# Document text:
A Failing Mental Health System in the United States

 

Unraveling Factors Contributing to a Failing Mental Health System in the United States

The Scapegoat

            There is no shortage of documentation that points to stigma as a primary factor negatively impacting the mental health system in the United States.  The plethora of documentation pointing to stigma as the main cause for failure to seek treatment is convincing until you dig a bit deeper.  More in-depth research begins to reveal a mental health system that is misguided and in shambles.  Stigma is no doubt the scapegoat used to ignore the real issues within the mental health sector. 

            According to Jaffe (n.d.), the stigma of mental illness is a myth.  “There is no stigma to having a neurobiological disorder (serious mental illness), the same way there is no stigma to being African-American or HIV positive or tall, short, inny, or outy.  There is however discrimination.  Stop talking about stigma and start talking about discrimination.  When you see discrimination, complain to the discriminator (not about stigma)” (para 1).

# Data shown:
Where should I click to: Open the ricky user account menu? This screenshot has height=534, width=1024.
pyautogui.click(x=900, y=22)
==
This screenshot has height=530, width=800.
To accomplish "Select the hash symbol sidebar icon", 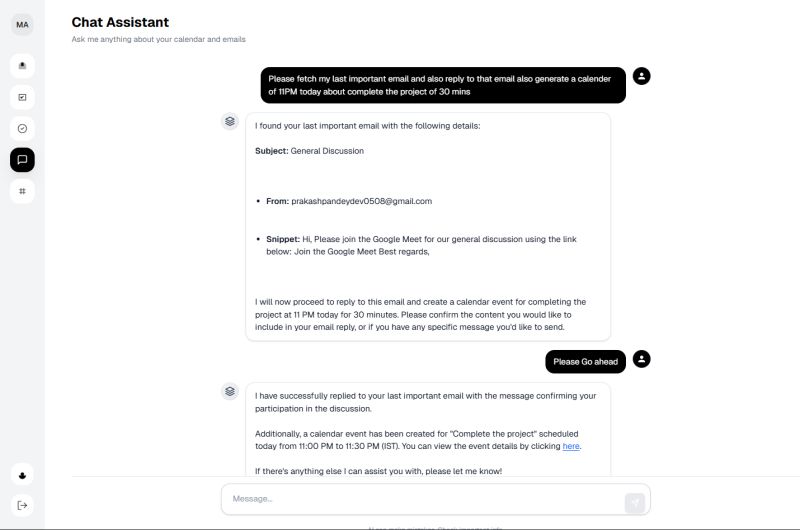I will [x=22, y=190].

# What this task involves:
Answer these questions using the text on the failing U.S. mental health system.
1. What does the text say stigma is used to ignore?
2. What does more in-depth research reveal?
3. According to Jaffe, what should people start talking about instead of stigma?
The listing has no role here.

# Answer to this problem:
1. The real issues within the mental health sector.
2. A mental health system that is misguided and in shambles.
3. Discrimination.